— 作業指示 —
内海さんへのインタビューの続きを、最後の問いかけの直後から書き進めなさい。

— 読み物 —
###

その頃の忘れられない光景をあげると、波止場でアメリカ戦闘機の機銃掃射、島の向こうで炸裂の光を見た長崎の原爆投下、天皇陛下の玉音放送はガーガーと雑音のするラジオから聴きました。

戦争によって、生活が一変したのですね。

そうです。高校生として再び東京に帰って来るまで、四年の歳月を天草、福岡と転々としました。戦争は家族をバラバラにし、多感な少女時代に、不安と劣等感と孤独感も味わいました。
一方で, その苦労は私を逞しくポジティブな女の子に育ててくれたのです。
その根っこになったのは、母の揺るぎない信仰、事業に失敗した父の奮闘する姿、姉の手厚いサポート、そしてもう一つは天草での自然との触れ合いから生まれた、「宇宙観」でした。ある夕暮れ、海に差し込む太陽の矢のような光に, 大いなる宇宙の中のちっぽけな自分、宇宙の中の自分を感じた経験でした。

それらが内海さんのルーツなのですね。では、次に東京にお帰りになってからのことを教えてください。

姉の後を追って入った、東洋英和女学院での高校生活は、演劇部活動に明け暮れて、演出の面白さを知りました。演劇には人間構造の全てが含まれていました。

人間構造のすべてとはどういった意味でしょう?

人間の持つ喜怒哀楽、狂気、愛、すべての感情を舞台上に表現するのが演劇だということです。演出の役割は、その作品の意図を的確に読み取り、そこに自分なりの色を塗って素敵な舞台に仕上げることだと思っています。

大学でも演劇をなさっていたのですか?

はい。大学は早稲田大学の文学部に進んで早速、演劇部に入り演出を目指しました。が、女性不足との理由で入部早々、女優として、島崎藤村の「破戒」のお志保をやらされました。
当時は安保闘争の真っ最中で、議論、議論の部活動について行けず、ついには演劇部を辞め、早稲田名門の「童話会」に転部したのですが、このときはつくづくと、自分の根っこが如何に、お嬢ちゃん育ちであるかを実感しました。

当時の早稲田キャンパスは、戦後の日本から前へと進むある種のエネルギーに溢れていました。同期にも精彩を放つ素晴らしい学生がいました。貧乏学生だった友人からは、芥川賞を取った三浦哲郎、「ひょっこりひょうたんじま」の作者、山元護久などが世に出ましたね。

早稲田大学時代、一番左が内海さん

才能ある方々と語り合い、さぞや刺激的な学生時代だったことでしょうね。卒業後の進路はどうなさったのですか?

育英資金とアルバイトの貧乏女子学生がやっと手に入れた職は、女性雑誌「それいゆ」編集部でした。

当時のおしゃれ女子たちの心をつかんだ、中原淳一さんの雑誌「それいゆ」ですね?

そうです。少人数の組織の中で、花森安治さんと肩を並べる女性雑誌制作の中原淳一さんの下で、沢山の経験をしました。たくさんの著名人たちにインタビューをさせていただき、記事を書きましたね。

記者時代の内海さん、中原淳一デザインのワンピースに身を包んで

たとえば、どのような思い出がありましたか?

###

— 入力資料 —
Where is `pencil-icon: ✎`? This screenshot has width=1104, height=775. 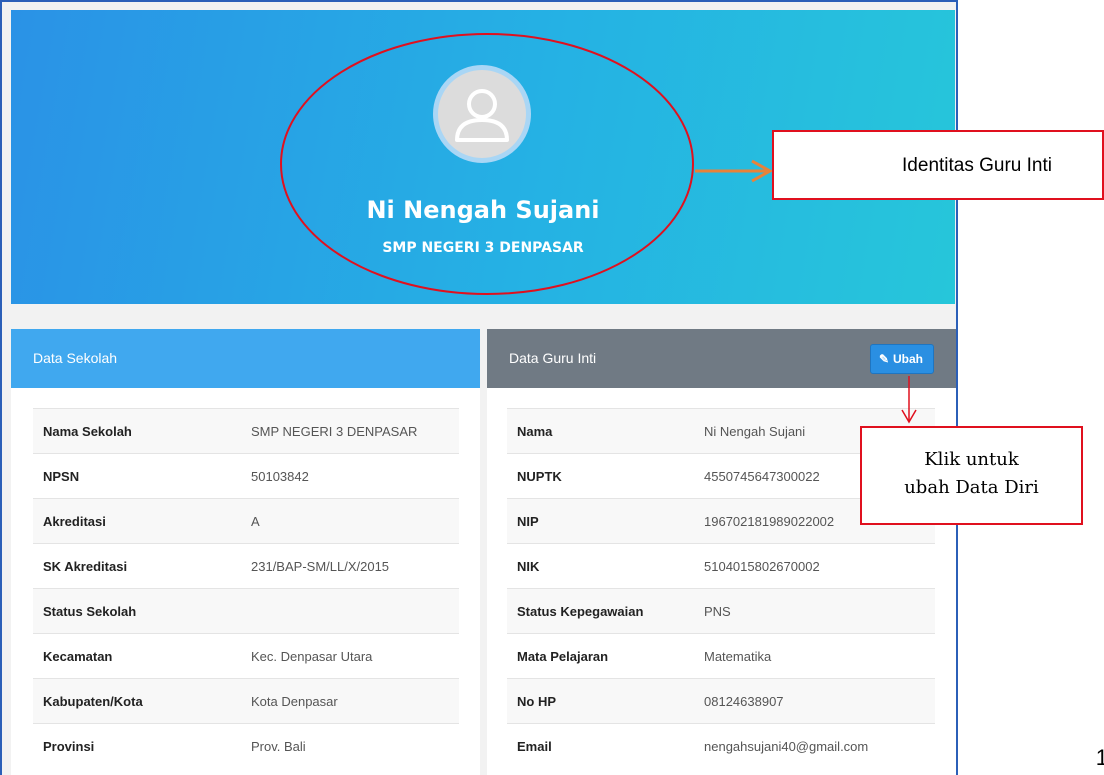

###

— 回答 —
作曲家の吉田正さんには、取材のとき、確か銀座のコロンバンで、「さぁさぁ! おあがりなさい!」とチョコやフルーツの乗ったパフェをご馳走になりましたね。駆け出し記者に注いでくれた優しい眼差しが忘れられません。文豪、武者小路実篤さんのところに、原稿を取りに行った際には、原稿を催促する言葉に、「黙らっしゃい!」、と一喝され、ひっくり返りそうになりました(笑)。中原邸に我が家のように顔を出していた、シャンソン歌手の高英男さんと言葉を交わしたのはほんの数回でしたが、「君はなかなか知的ですね」と、すれ違いざまにを声を掛けてくださり、しばらく胸が高鳴りましたね。面と向かって評価されることなど初めての小娘でしたから。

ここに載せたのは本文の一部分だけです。